Conforme mostrou reportagem sobre o tema publicada há dois anos em ZH, um dos obstáculos é o fato de o arroio ser um "problema de todos e de ninguém". Sua gestão é dividida entre várias secretarias e envolve legislações específicas sobre esgoto, limpeza urbana, abastecimento, qualidade da água e moradia, entre outros aspectos.
– Funcionaria melhor se a gestão do arroio fosse única – opina Alex Lamas, da Vigilância da Qualidade da Água.
Tentar devolver o significado dos arroios à população seria uma forma de preservá-los.

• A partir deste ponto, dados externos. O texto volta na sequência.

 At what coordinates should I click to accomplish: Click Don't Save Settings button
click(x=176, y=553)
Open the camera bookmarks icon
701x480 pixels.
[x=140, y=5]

Segundo Lamas, é comum, ao conversar com as pessoas que moram nas nascentes do arroio, ouvi-las dizer que no passado, nadavam, faziam churrasco e cultos religiosos.
– Hoje não fazem mais, por causa da poluição, da degradação, da violência. Quando as pessoas usam os rios, passam a cuidar mais deles. É preciso trazê-las de volta a esses espaços – afirma.
Fazer esse resgate em tempos de crise na economia e na segurança é um desafio grande para cidades como Porto Alegre, alerta Luís Humberto Villwock, atual coordenador do Crialab da PUCRS e um dos integrantes da comitiva gaúcha que visitou Seul. Para ele, é como se estivéssemos falando de dois planetas diferentes e, com tantas demandas urgentes, uma preocupação desta natureza parece "assunto de filhinho de papai".
– Um povo que está preocupado em chegar em casa sem levar tiro não pode se dar ao luxo de preocupar-se com isso. Mas vou fazer uma analogia: se o João Dória (prefeito eleito em São Paulo) fizesse isso para salvar o Tietê, ele vira presidente da República na eleição seguinte.